Saturday, June 12, 2010

Psycho Mom

Hello--I am psycho mom from hell this week. I'm on my period, on the rag, shark week, my cousin is here visiting or as my husband likes to call it "under construction". I've been watching all those birth control commercials and I believe that I have PMDD.

It's amazing how my period has changed over the years. Horrible cramping when I was younger but really no other issues. After I had Kate--I'd have terrible clots. Quarter sized sometimes and slight cramping and diarrhea. After Zach--worse clots--plum sized and no cramping whatsoever, but still the diarrhea. In fact I never have cramps anymore--ever. My luck is good in that respect. I've never really had PMS. Oh, I'm sure my husband will say that I have--and that may be true, but I never noticed a difference in myself until about 5 years ago.
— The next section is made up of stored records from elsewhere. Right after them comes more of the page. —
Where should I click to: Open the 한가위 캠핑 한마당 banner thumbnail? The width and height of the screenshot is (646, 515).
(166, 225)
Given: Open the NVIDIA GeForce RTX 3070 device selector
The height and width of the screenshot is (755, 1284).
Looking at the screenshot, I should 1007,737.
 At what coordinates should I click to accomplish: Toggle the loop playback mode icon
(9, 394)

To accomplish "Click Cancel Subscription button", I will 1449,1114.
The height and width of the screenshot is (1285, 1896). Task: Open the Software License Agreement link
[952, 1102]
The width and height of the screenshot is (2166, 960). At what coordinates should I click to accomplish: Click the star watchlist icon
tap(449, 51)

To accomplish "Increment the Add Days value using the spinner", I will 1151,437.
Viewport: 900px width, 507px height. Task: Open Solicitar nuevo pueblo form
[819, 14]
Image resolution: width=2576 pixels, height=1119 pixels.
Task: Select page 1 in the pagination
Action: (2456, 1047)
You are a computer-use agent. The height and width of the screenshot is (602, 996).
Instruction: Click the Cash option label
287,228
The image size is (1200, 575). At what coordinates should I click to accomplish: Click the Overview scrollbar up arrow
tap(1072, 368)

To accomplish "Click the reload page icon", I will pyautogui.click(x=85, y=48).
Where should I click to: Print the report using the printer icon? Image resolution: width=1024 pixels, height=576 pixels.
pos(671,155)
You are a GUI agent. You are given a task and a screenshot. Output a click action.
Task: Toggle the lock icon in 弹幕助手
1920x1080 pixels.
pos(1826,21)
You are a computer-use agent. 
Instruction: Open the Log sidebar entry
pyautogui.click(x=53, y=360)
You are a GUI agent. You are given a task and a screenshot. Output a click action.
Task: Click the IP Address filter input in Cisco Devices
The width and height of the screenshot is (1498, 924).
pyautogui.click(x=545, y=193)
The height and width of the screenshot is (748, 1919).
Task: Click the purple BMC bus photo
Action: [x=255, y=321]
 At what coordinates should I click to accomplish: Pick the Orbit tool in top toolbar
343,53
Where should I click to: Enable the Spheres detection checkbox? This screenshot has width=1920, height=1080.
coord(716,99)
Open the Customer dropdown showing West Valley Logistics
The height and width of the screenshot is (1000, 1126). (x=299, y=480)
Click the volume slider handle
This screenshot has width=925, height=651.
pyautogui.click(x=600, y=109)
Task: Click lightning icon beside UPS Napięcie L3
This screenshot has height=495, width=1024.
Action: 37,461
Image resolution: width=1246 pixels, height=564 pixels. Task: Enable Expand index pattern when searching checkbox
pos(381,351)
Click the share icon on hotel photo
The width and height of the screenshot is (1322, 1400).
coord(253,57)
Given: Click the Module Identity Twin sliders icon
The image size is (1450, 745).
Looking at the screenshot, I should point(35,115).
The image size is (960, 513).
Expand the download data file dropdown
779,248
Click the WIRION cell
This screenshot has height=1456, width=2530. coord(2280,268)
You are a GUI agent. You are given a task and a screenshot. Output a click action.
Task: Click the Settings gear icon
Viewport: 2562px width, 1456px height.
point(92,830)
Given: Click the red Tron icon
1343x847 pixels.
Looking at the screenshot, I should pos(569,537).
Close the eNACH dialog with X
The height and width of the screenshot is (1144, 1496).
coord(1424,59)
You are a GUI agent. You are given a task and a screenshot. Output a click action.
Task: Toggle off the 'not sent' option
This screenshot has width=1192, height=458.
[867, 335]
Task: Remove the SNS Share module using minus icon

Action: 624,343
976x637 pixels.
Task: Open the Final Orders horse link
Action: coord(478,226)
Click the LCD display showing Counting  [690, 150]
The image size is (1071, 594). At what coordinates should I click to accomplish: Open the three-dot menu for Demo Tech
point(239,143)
From that moment on--for the week or more before my period I am a total and complete BITCH on wheels. I am not kidding you. Sometimes I freak myself out.

I have no tolerance for anything out of the norm. If things don't go my way or aren't done my way I LOSE it. I'm talking--eyes bulge out of my head and every word I utter is done in my yelling voice--I even say the "f" word to my kids. ARGH! Sometimes I have to shake my head to clear it. IT IS BAD! Oh and the bloating started about 5 years ago too. I feel like my stomach is bulging for the first 2 days. I hate it. ALL.

Doug is just ready for me to be done with the whole thing. But it is scary to me because the alternative is no hormones at all. What will I be like then? Lock myself in my room and not leave for 5 days??? It might have to happen. Maybe I can do that now. It's like my nerves are on the outside of my body. Every little thing causes my senses to be on overload.